Stuff I'm less sure about:
- Do we need all the magic around people and numbers that Facebook had? Can we accept lower-quality translations for the gender/plural breakouts? As I understand it, a made-up example is a string like "{user} accepted this revision.", which might use a different verb for "accepted" in some languages depending on the gender of "{user}". Maybe we can just make sure the pht()-style function accepts the most-general sorts of objects (e.g., PhabricatorUser, PhabricatorObjectHandle) and deal with this later/never.
- I think we can use the English text as the translation key in all cases? Are there cases where "Cancel" should translate into different things in different languages? The UI is generally so straightforward that I think we'll have fairly few cases of this. We can fake it by writing the source in some proto-language and translating some strings in English to drop contextual information. Or we could actually implement descriptions.

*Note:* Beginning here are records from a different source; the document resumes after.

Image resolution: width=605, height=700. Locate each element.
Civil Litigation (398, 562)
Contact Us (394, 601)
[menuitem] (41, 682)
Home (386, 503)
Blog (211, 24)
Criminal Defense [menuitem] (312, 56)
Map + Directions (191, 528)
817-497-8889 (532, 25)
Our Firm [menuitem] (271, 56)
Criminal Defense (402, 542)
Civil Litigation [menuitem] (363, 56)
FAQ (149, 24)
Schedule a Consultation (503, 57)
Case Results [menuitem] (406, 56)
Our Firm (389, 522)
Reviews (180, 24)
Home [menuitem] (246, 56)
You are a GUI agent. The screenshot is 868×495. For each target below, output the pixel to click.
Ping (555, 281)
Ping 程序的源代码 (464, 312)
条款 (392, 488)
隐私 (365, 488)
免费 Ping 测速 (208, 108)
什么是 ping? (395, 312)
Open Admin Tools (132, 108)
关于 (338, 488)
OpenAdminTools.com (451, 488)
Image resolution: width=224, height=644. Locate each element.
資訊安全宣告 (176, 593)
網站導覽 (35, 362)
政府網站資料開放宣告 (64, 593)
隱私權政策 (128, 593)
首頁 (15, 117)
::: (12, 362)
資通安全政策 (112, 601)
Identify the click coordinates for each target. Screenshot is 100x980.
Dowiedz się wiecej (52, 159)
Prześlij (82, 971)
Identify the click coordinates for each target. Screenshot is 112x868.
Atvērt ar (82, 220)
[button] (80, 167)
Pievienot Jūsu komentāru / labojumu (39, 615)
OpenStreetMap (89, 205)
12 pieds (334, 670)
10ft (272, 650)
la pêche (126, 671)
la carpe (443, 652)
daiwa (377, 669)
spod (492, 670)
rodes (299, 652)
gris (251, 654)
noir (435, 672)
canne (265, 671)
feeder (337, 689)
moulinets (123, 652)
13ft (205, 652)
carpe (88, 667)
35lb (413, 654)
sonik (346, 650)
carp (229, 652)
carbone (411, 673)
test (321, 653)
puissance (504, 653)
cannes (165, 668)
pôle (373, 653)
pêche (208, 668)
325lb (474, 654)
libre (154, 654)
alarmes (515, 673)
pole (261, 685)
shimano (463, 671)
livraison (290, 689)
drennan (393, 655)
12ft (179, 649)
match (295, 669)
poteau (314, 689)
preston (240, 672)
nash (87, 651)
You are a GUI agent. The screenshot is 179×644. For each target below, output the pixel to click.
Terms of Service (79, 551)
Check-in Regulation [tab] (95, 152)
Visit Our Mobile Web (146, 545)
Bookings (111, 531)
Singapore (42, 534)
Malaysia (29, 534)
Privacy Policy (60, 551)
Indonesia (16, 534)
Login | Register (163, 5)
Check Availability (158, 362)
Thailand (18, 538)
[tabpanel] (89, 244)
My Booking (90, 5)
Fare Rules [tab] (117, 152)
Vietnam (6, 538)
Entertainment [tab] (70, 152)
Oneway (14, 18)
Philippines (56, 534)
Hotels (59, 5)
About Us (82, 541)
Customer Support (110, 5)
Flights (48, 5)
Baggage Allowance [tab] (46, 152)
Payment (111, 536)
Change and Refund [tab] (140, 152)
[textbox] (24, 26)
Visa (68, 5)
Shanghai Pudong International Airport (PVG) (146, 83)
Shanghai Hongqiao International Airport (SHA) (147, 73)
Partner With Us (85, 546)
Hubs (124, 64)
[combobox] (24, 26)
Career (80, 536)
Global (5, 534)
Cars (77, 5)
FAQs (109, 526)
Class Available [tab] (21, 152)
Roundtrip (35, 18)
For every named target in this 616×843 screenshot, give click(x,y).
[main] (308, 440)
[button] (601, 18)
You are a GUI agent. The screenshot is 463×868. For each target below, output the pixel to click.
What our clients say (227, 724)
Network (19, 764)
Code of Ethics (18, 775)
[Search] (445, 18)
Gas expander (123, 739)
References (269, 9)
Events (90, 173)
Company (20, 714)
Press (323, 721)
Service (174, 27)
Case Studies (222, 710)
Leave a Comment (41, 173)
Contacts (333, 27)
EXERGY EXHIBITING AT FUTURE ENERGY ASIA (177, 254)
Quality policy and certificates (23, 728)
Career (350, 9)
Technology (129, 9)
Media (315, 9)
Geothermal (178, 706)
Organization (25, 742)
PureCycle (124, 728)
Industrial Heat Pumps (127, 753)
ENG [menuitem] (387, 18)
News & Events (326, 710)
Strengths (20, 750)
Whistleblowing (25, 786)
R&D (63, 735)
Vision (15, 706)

- Do we need to support any HTML? Really hoping we can get away without this, or with a complete punt like supporting only a tiny micro-language with bold.
- Do we actually need to do this? We have a fair number of non-English tweets about Phabricator and seem to be getting some adoption in Europe, but have been able to fake our way through this issue so far. Programming languages also tend to be implemented in English and some things won't reasonably be translatable (like URIs and the API), so it's not clear there's a huge amount of motivation for this.
Rough implementation plan:
- Write some pht()-style function and wrap all user-displayed text in it, pht("{user} accepted this revision.", $user);.
- This returns some AphrontTranslatedStringView object which behaves like a normal view and can be magicked up later as necessary.
- Use XHPAST to extract all the strings into some kind of translation file (this file should have the most-human-readable format possible).
- Build the human-readable file into a machine-readable file.
- At runtime, check the machine-readable version for strings.